While checking out to play Jade Empire, I found the following chart of bioware games:
Most here probably have seen it before, but I'm posting it for those that haven't. Related to that, it makes me crave for some original settings too. You can almost take any two ideas (settings, games, movies) and the combination thereof is at least quite interesting in a vague crazy way.
Lets say: Chinese culture + the expanse, alternate reality + India
It probably sounds better in my head, but I still want to see some of them.
Just saying it is a pity that developers (have to) play it safe. What two settings do you want to see combined?
Btw: I just noted there is no bioware forum around here.
Yes, I've seen that chart before & it's as much malicious horseshit now as it was then. It was a meme created after Dragon Age Origins was released nearly 10 years ago.
The hub structure is actually an extremely good design & no-one has ever complained about hub-structures. In fact, it's a crying shame more games don't follow this design rather than the rather mind-numbing open world approach. You'll notice now I mention it that Divinity Original Sin used the hub + 4 design for Cyseal & you'll also notice that most people praise the Cyseal part of the game with great enthusiasm while the later part of the game, which uses no hub structure, is the part where people started quitting the game in their droves.
Were hubs ever 'cliche'? Maybe for avid Bioware fans who replayed all their games 14 times & burned themselves out on the concept, but in terms of reality they're actually the least used and most effective design for any cRPG system.
As Zloth points out, having an opposing force is just what pretty much all games have & it's utterly retarded to cite that as Bioware cliche. At the beginning of Mario the Princess is kinapped, your opposing force is established, game-on.

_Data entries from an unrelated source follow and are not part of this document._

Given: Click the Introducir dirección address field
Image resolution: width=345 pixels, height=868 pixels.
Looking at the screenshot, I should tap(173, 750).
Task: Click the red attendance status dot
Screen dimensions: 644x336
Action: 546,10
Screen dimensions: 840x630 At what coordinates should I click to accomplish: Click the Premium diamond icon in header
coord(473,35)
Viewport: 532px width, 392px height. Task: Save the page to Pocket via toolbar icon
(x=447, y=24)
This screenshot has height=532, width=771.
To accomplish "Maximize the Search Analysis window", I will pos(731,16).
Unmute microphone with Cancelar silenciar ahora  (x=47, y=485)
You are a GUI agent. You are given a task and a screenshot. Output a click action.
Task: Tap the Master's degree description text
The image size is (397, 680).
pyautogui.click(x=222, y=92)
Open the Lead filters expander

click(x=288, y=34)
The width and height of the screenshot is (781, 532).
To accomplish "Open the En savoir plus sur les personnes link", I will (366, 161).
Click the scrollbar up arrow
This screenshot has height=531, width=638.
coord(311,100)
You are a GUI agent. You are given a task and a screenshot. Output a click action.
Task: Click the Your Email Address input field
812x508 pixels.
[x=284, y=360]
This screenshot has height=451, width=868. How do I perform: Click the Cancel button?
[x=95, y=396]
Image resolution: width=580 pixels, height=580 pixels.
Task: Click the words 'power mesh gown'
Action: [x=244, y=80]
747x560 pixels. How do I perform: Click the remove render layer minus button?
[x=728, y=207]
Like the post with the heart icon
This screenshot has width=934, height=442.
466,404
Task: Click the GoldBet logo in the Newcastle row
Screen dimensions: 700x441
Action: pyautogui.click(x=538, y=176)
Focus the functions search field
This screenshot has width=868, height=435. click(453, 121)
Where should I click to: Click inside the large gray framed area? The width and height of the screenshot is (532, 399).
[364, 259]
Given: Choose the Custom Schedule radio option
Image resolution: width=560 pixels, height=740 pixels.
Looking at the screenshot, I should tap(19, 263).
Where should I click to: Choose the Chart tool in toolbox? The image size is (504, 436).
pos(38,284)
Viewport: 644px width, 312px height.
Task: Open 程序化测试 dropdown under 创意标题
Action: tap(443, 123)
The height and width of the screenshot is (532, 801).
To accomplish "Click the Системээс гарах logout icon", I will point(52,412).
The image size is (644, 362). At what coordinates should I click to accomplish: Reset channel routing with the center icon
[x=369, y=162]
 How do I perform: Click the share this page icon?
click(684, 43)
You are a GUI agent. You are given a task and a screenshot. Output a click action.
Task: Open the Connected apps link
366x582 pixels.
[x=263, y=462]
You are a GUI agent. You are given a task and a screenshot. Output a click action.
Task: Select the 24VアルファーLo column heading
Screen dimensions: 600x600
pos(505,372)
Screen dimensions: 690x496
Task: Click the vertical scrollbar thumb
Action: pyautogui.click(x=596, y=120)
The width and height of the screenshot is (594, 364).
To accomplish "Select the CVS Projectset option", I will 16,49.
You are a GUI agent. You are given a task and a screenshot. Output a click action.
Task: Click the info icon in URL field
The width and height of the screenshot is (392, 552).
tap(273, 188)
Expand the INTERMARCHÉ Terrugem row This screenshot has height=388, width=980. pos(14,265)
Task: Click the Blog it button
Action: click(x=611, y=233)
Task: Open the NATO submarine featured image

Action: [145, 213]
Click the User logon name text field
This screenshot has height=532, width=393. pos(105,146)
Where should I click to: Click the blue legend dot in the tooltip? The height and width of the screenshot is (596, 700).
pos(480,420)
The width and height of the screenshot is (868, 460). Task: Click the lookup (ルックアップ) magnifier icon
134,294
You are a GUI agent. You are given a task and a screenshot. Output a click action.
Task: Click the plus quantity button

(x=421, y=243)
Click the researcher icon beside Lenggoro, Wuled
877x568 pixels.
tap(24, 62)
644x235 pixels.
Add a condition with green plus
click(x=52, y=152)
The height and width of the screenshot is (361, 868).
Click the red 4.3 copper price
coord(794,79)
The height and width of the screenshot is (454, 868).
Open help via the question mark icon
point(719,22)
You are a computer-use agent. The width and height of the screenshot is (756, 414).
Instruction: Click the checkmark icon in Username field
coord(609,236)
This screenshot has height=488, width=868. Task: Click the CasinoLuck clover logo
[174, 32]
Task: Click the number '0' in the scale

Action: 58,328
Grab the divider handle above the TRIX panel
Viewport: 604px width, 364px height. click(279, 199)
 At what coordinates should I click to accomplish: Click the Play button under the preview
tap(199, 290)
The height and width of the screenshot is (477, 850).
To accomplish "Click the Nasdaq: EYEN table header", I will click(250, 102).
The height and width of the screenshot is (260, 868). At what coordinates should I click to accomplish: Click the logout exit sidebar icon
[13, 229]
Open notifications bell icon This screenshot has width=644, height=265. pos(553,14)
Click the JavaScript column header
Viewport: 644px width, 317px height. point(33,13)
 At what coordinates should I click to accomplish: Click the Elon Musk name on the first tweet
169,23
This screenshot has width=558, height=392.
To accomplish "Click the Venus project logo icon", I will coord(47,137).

The only cliche that's kind-of genuine on the list is the notion that the player character is some kind of chosen one, the 'special person who will bring balance to the force' etc etc. But even here, that's not a bioware cliche, it's just the routine they stuck with. And the person who made the chart even fucked that up by instead using the phrasing "humble origins", which, in case you're not entirely thick, you'll notice applies to pretty much every RPG ever made and is intrinsically tied into the concept of 'levelling'.
Further, you'll notice that a lot of the games there don't even fulfill the very short and mostly horseshit list of 'cliches' the asshole who made that chart wanted to force onto the world.
You could make a chart like this for literally any game series ever made, but for some reason people don't. Oh, I wonder why.
And I know I'm unobseravant of every thread on this site, but are you honestly telling me that you've been a member here since 2009 and you 'suddenly notice' there's no Bioware forum? Did you also happen to notice that there's no forums at all for any developers of any kind, or are you entirely focused on just suddenly noticing things about Bioware? And further, in this regard, there is indeed a forum dedicated entirely to the Dragon Age series.
And no, I'm not even a Bioware fan, I'm just not someone's who's 'obsessed' with them, either in love or hate.
Your post claims that somehow this chart is 'proof' that Bioware 'played it safe' and it made you "crave for original settings', when that list already has many original settings just within the span of a few games, you even came across it from looking-up playing Jade frakin' empire, so, to be honest, no, I have no idea what the point of this post is and I'd be delighted if you could clarify exactly what the point of this post is as I have no idea beyond assuming it's just another bullshit cover for paving the way to praise some shit non-RPG by some hack-frauds that want to call their random game RPG because for some reason they think the RPG fanbase is potential untapped market in the post-steam greenlight world of desperate fraud-developers.